INSTRUCTION. Write out the material below word for word, leaving out the pictures.

--- BEGIN ---

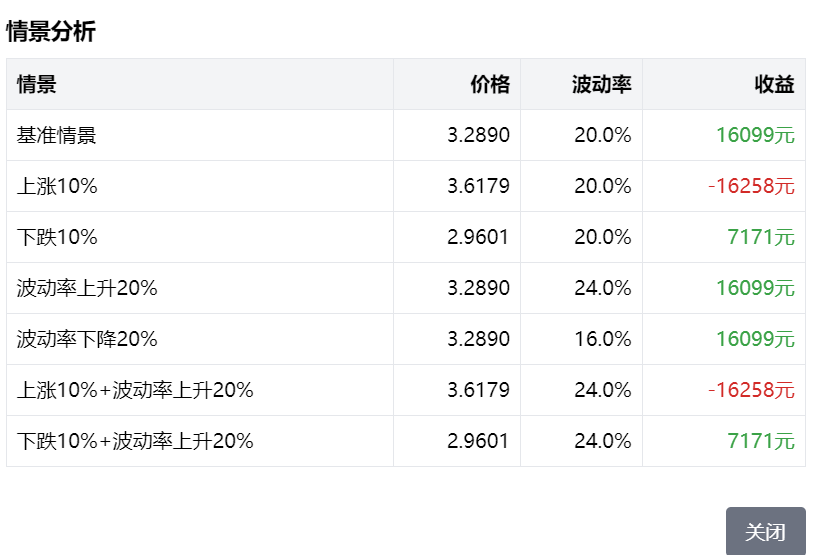Select the standalone 上涨10% scenario label
The image size is (816, 555).
point(57,186)
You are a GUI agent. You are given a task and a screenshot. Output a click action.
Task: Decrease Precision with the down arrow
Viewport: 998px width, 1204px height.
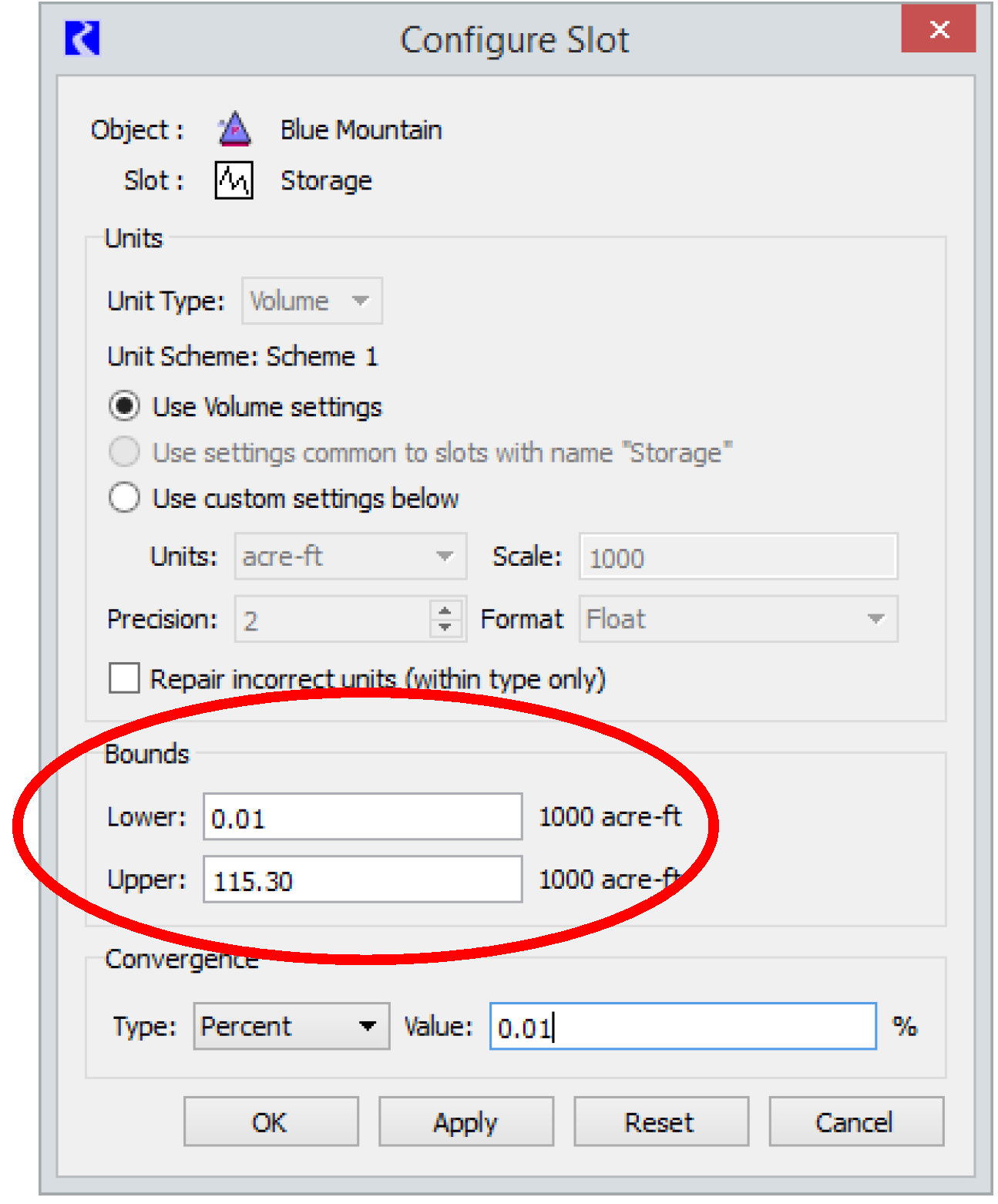tap(445, 627)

--- END ---

WRITTEN ANSWER.
Select the standalone 上涨10% scenario label
The image size is (816, 555).
point(57,186)
You are a GUI agent. You are given a task and a screenshot. Output a click action.
Task: Decrease Precision with the down arrow
Viewport: 998px width, 1204px height.
tap(445, 627)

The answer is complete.